Experimental Speech System, Part Two published by Practical Electronics November 1983


    • TWO approaches have been tried for the systematic acquisition of a vocabulary and for selective
      replay of a specified word. They have both been considered because they have their respective merits.
      In the first approach the acquisition count routine halts during silences; this has the great
      advantage of ignoring redundant silence either side of a word as spoken during the period that
      the Acquisition Enable button is depressed. However, intra-word silences are elided. One solution
      to this difficulty might have been to make acquisition conditional on the state of the output of an
      envelope detector; however, this would
      still be unsatisfactory, because the first few milliseconds
      of a word would be missed, owing to the response time of the envelope detector. Furthermore,
      the acquisition procedure would be fooled, since it would be unable to distinguish between such
      a brief hiatus and the true end of a word.

      Yet other approaches might be tried: obviously the problem could be overcome by using a double-precision
      counter, which would time for long enough to cover the intra-word silences; but it would be wasteful of
      memory to store two bytes per intertransition interval, for much of the time the high-order byte would
      be redundant; it would also (in the case of the 6502) increase the count loop time, so making for poorer
      resolution of intervals.

      The first approach was tried, and was quite successful, apart from the elision of intra-word silences.
      In the second approach, for which programs are here presented, provision is made for the acquisition
      of silences of a limited duration, whose maximum value may be specified before execution of the
      acquisition program. The end address of the speech data is automatically recorded in a table when the
      press button switch is released. This is achieved by means of a routine to which control is transferred
      by a negative-going transition on the 6502's NMI line. The replay program regenerates any chosen word,
      the appropriate speech data being accessed simply by a number, this being the position of the word in
      the sequence that was originally stored. Note that 16K of RAM is needed, and that BASIC must be restricted
      to decimal 5567 bytes. The additional hardware needed has already been given in the lower part of Fig. 1.2
      last month, but revised, rationalised circuitry is given in Fig.2.1.

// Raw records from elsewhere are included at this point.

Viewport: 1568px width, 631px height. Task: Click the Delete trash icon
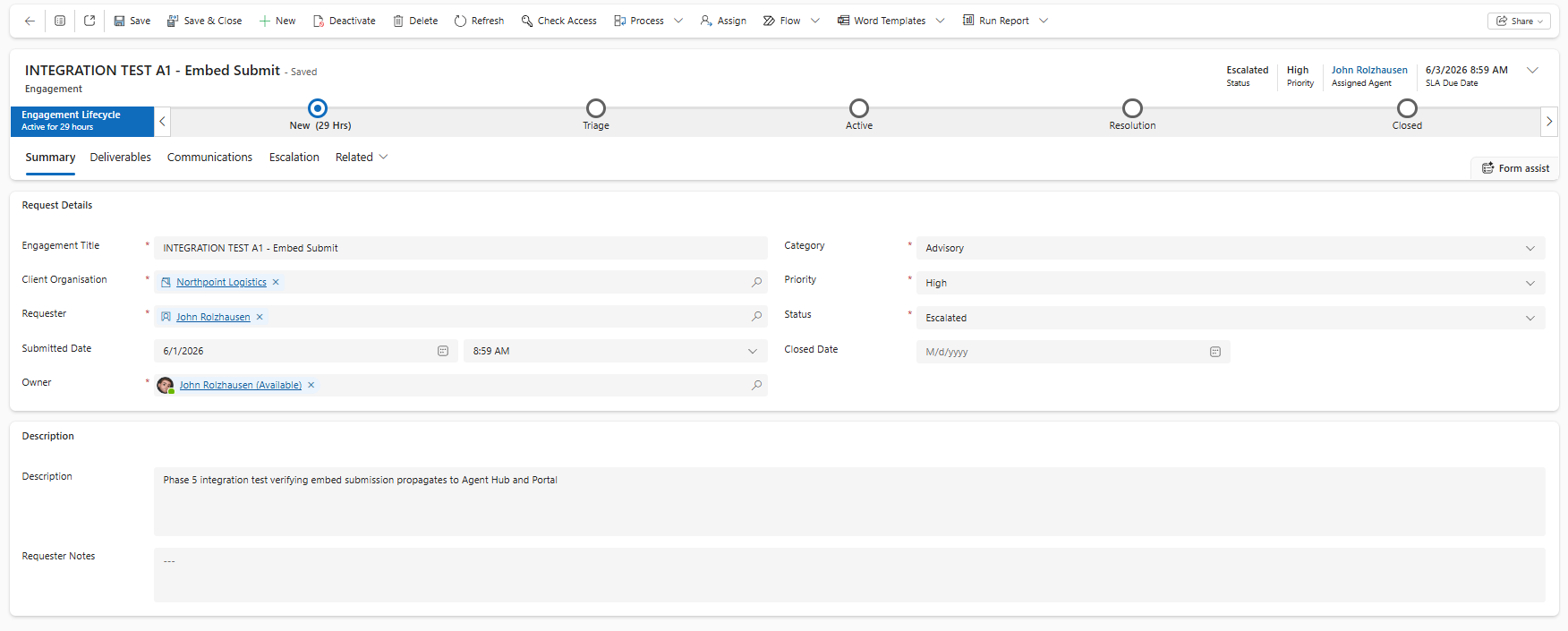click(x=398, y=21)
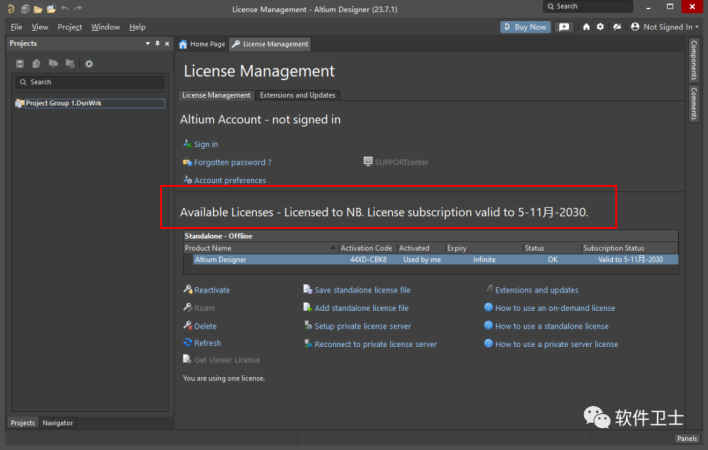Click the save icon in Projects panel

[19, 64]
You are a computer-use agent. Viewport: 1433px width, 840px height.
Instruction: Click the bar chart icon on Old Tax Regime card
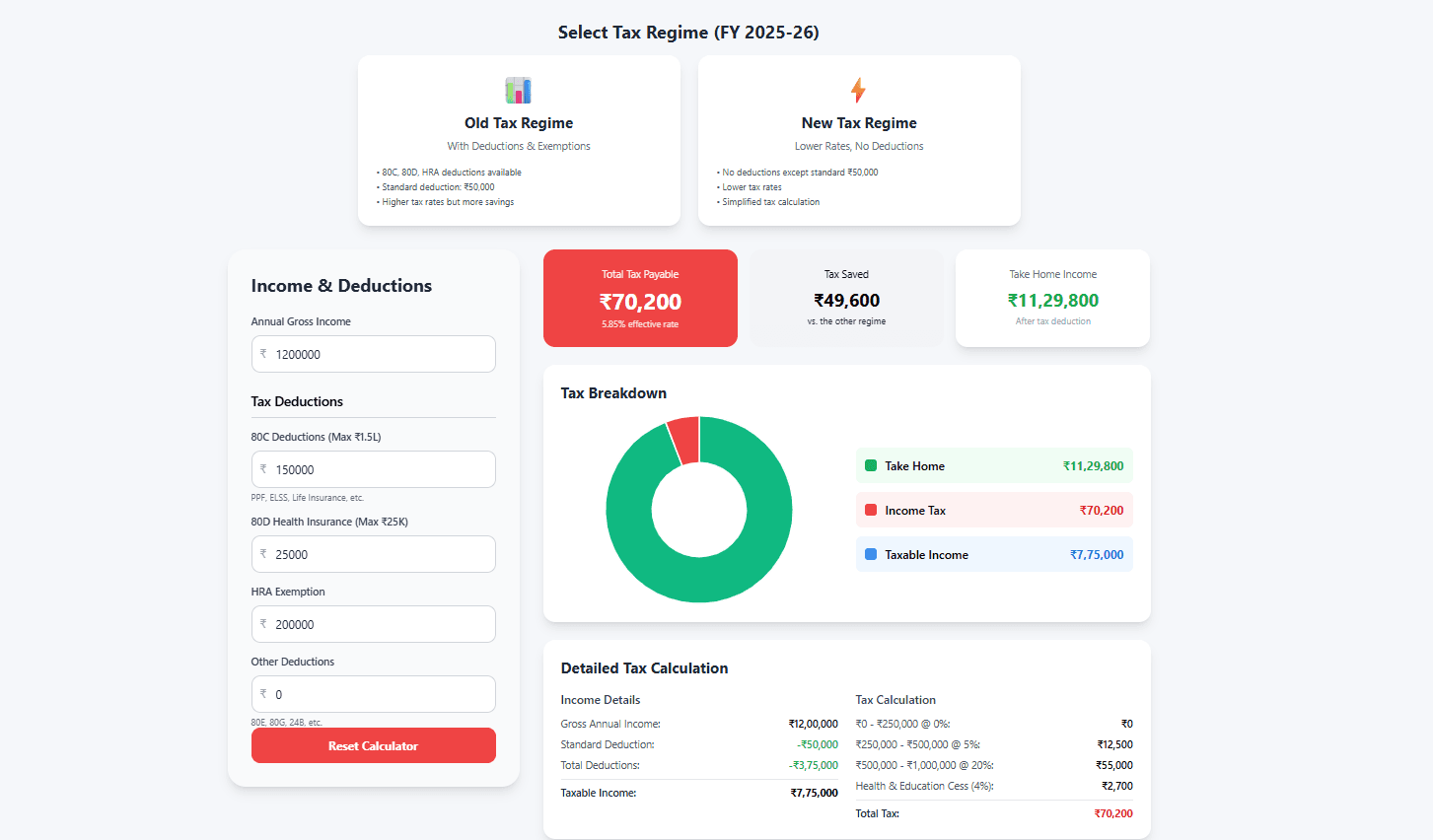pos(519,89)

    • The acquisition circuitry has been modified to avoid the need for a dual power supply, and to
      incorporate some nominal filtering to restrict the speech bandwidth. If you wish to experiment with
      different bandwidths, then omit this filtering and use the variable low and high-cut filters
      described earlier. A further refinement is the provision of
      an l.e.d. driven by the comparator output; this is helpful in setting the comparator threshold
      just above the noise level: VR1 should be set so that the l.e.d. just stays off at the ambient
      'silence' level. (It is important that background noise be reasonably low within the operating
      bandwidth). A delay interposed between the comparator and the I.e.d. stretches brief threshold
      crossings enough to visibly light the l.e.d.
    • Quite acceptable speech output can be obtained, without the need for an audio amplifier, by
      connecting a small
      loudspeaker to the flip-flop as shown. Placing the loudspeaker cone downwards in a small plastic
      bowl of suitable tapering diameter was found to provide a beneficial resonance; this is something
      to experiment with.
    • Setting up the acquisition circuitry involves only adjustment of VR1 as already described.
      To verify that the D-type flip-flop can toggle correctly, fill up part or all of the word data
      storage area with some arbitrary interval value (except 255, which is treated as silence), and execute
      the routine for continuous replay, i.e. RPFF3 given earlier. This should yield a continuous tone of
      steady pitch; if it sounds ragged or irregular, then try changing the values of the capacitors marked
      with an asterisk.
    • The circuitry is not complicated or critical in layout, and because it is regarded as experimental
      and open to improvement, a p.c.b. design has not been provided. It can readily be assembled on Veroboard
      or fitted into space on an existing board.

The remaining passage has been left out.